**Article:**
-=-=-=-=-

What I bought - 28 September 2011

"... All idealization makes life poorer. To beautify it is to take away its character of complexity -- it is to destroy it." (Joseph Conrad, from The Secret Agent)

All Nighter #4 (of 5) ("Stealing Lives") by David Hahn (writer/artist) and Aditya Bidikar (letterer). $2.99, 24 pgs, BW, Image.

Issue #4 of All Nighter came out last week, but Diamond shorted my shop's order, so I didn't get it until this week. Such is life. Hahn's oddball comic continues, as we finally learn the deal with Kit's mother and what happened to her, and then it takes an even more serious turn at the end, but from what we already know (or believe), it might not be that serious after all. This is a strange (but good) book because Hahn doesn't really have a narrative thread - things just kind of happen, and then other things supplant those things in importance even though a few pages earlier the first thing might have seemed paramount, if you catch my drift. Kit thinks the fact that she's wrecking a relationship is the most important thing in the world, but suddenly, it loses all meaning because something of actual importance supersedes it. It's a lurching kind of book, but that's life, innit? Things just arise that we don't expect, and we just don't know how the order of importance will be shuffled in our lives. It's a bit wobbly, but Hahn makes it work. Plus, his art is still wonderful.

I have no idea how issue #5 will play out, which is kind of the point. What will be important to Kit? How will she sort it out? Hahn has kept us on our toes throughout, and it will be neat to see how it all wraps up.

Rating: ★ ★ ★ ★ ★ ★ ★ ☆ ☆ ☆

One totally Airwolf panel:

Avengers Academy #19 ("Things Fall Apart")* by Christos Gage (writer), Tom Raney (penciler), Scott Hanna (inker), Jeromy Cox (colorist), and Joe Caramagna (letterer). $2.99, 20 pgs, FC, Marvel.

I've been loving Creel and Titania's True Romance throughout this arc, and now that they're gone from the book (for the final battle in Fear Itself #7 - lulling you gently to sleep in three short weeks!), I'm going to miss them. I'm totally serious - Marvel could do a lot worse than giving us a Bonnie and Clyde-type series about the adventures of two bad people on the lam who love each other madly and have all sorts of adventures while committing crimes. It would be awesome. Alas, it probably won't ever happen. Dang.

Anyway, last week I said that the Juggernaut's exit from Uncanny X-Men was kind of lame, because the Serpent just yanked him away to fulfill the dictates of an event comic and therefore deprived readers of a serious beat-down. ZZZ pointed out that the Serpent called him away to save him, not because he needed him. That's in the text, and I forgot about it, but I should point out that Creel and Titania are about to destroy the Avengers Academicians and they're still called away. So there's that.

Even though we once again get a lame non-ending to the fight, Gage does a good job making this a character piece in the middle of a big-ass action comic, because he shows how much these kids have grown up, made friendships (and more), and learned what is necessary to be a hero. For a superhero comic, it's rare to get a "Butch and Sundance" kind of moment, but Gage works it nicely. And then he sticks the knife into the teachers because they find out that one member rejects the lifestyle that they've shown the kids. Gage has done such a nice job building up these characters that it's not surprising what happens - it's supposed to be a shock, but when you reach the end, you think, "Yeah, that would happen, wouldn't it?"

-=-=-=-=-

**Data:**
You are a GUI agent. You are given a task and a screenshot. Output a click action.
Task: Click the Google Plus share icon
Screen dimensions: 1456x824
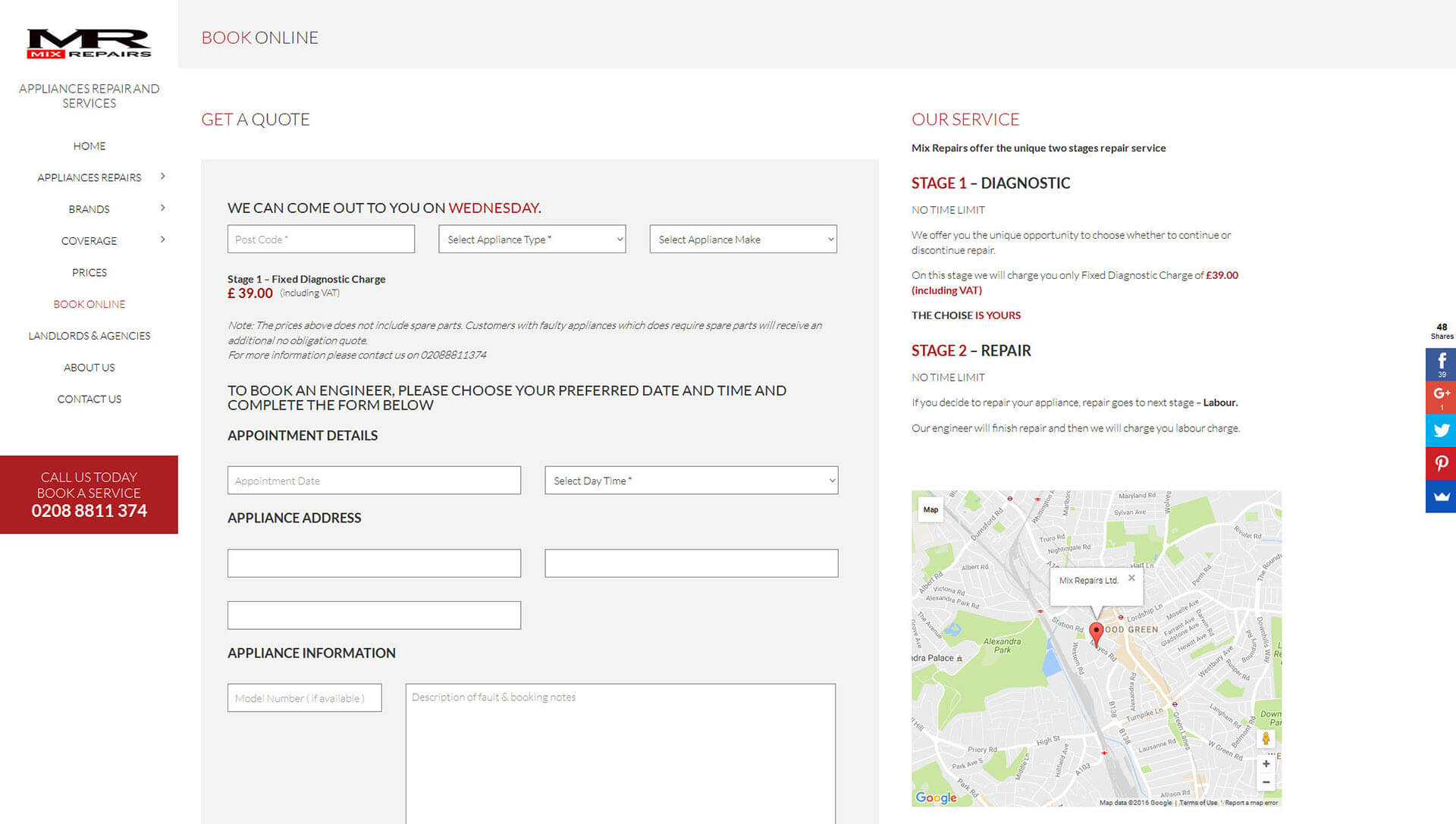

-=-=-=-=-

**Stated exercise 1:**
List the names of every person credited on Avengers Academy #19 in the review.
**Stated exercise 2:**
Return the part of the review starting at "Avengers Academy #19" and ending at "ever happen. Dang.".
**Stated exercise 3:**
According to the review, why did the reviewer's copy of All Nighter #4 arrive a week after the issue came out?

**Full solution 1:**
Christos Gage, Tom Raney, Scott Hanna, Jeromy Cox, Joe Caramagna

**Full solution 2:**
Avengers Academy #19 ("Things Fall Apart")* by Christos Gage (writer), Tom Raney (penciler), Scott Hanna (inker), Jeromy Cox (colorist), and Joe Caramagna (letterer). $2.99, 20 pgs, FC, Marvel.

I've been loving Creel and Titania's True Romance throughout this arc, and now that they're gone from the book (for the final battle in Fear Itself #7 - lulling you gently to sleep in three short weeks!), I'm going to miss them. I'm totally serious - Marvel could do a lot worse than giving us a Bonnie and Clyde-type series about the adventures of two bad people on the lam who love each other madly and have all sorts of adventures while committing crimes. It would be awesome. Alas, it probably won't ever happen. Dang.

**Full solution 3:**
Diamond shorted the shop's order.